My interest in addiction and recovery stems from lived experience as an addicted heroin user. I used heroin on and off for nearly 20 years. I found temporary relief from use through various programs, medications systems of belief and psychological interventions. I stopped using at one stage for 4 years, but continued to use alcohol and other drugs. Always I found myself eventualy returning to heroin use. What I came to realise is that drugs and alcohol were always my solution to the inability to deal with the problems and issues life had presented me. As long as I continued to seek out that solution I could never be free of heroin. In order to remain free of heroin I had to avoid all drugs and alcohol. I eventually found another solution in the program and fellowship of Narcotics Anonymous. I remain an active member of this fellowship. I also do extensive work with addicted heroin users who live on the streets. These are people who do not have access to expensive treatment centres or medication. They are despised and stigmatised, the black sheep of our society and the scapegoats for all that is wrong in the world. Drug users are widely condemned with little understanding of what leads to problematic drug use and addiction.

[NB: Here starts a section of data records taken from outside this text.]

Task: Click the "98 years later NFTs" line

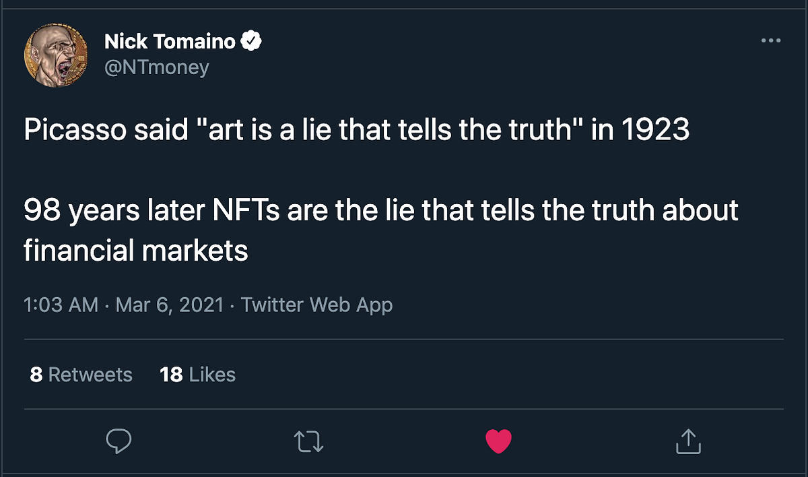Action: click(381, 211)
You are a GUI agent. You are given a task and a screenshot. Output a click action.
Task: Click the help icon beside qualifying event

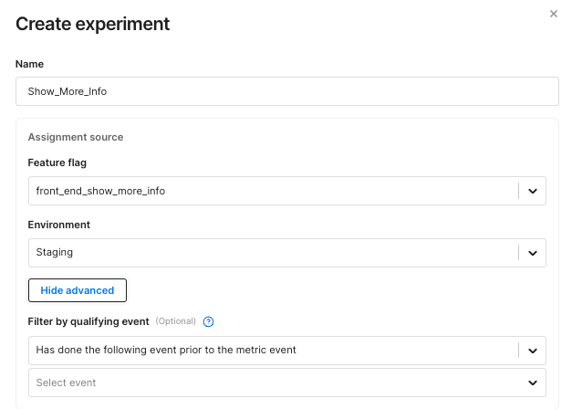(209, 321)
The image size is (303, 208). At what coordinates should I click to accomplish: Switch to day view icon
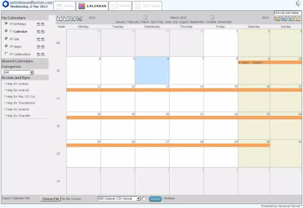59,18
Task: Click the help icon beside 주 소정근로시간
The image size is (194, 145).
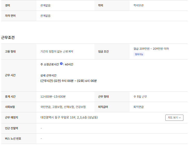Action: [61, 64]
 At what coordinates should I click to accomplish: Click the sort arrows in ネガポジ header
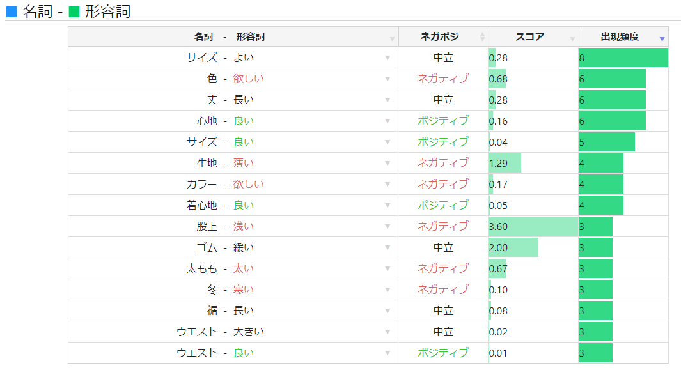tap(482, 38)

This study is dedicated to the memory of a boy I knew only by the name of Small. He lived on the streets of Scottburgh and used whoonga ( a cheap form of brown heroin that is usually smoked) from the age of 10. he was a beautiful soul who was always cheerful and smiling no matter how bad his personal circumstances. He always carried a bucket, washing cars and windows around town. Always ready and willing to work , he gave lie to the myth that all heroin addicts are habitual criminals. (You can read his story here.. davidonymous.blogspot.co.za/2016/05/mikes-story.html and here davidonymous.blogspot.co.za/2017/02/the-story-of-mike-latest.html ) I never, in the two years that I was his friend, knew him to steal or commit a crime other than that of smoking heroin, for the comfort it gave him. Yet he was an arch-manipulator, a master story teller and actor of note, always ready with an exaggerated tale of woe to tug at the strings of the heart and the purse of anyone who would listen. We put him into rehab-- he ran away. We got him medication and sent him home to his family, but the lure of the streets and the life of instant gratification was too strong. Nothing helped. Small eventually succumbed to TB in April 2017. He and others like him taught me gratitude for life and showed me that my own problems, my anger, my fear , my self-pity, which were always my reasons for using heroin were insignificant in the greater scheme of things. They also inspired me with a desire to help people like these, to find out more about what drives people to turn to drugs for their solution and what helps them to recover.

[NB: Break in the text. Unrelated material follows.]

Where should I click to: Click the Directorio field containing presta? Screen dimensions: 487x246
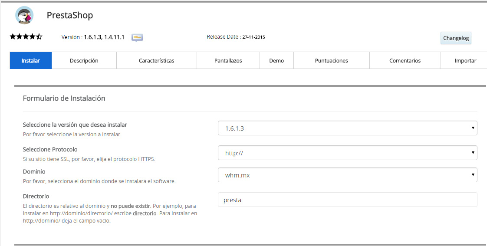(x=347, y=200)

This study was initially inspired by the desire of trying to establish a recovery programme for people who wish to leave addicted heroin use but cannot afford the prohibitive cost involved in existing programs . I had intended to use this study to develop a model for a locally determined program informed by the life experiences of previously addicted users now in recovery. I have realised that this is an enormous undertaking , which may take years to reach fruition and one that is beyond the scope of this study. While this remains a personal goal what this study then intends to achieve is a more modest task of uncovering the common themes in the life stories of previously addicted heroin users: to discover what lead them to use and keep using heroin , and more importantly what factors were significant in helpingthem recover. Hopefully this information then can be taken up by others working in the field and ultimately assist in the formation of an inclusive treatment and recovery model that takes into account local conditions.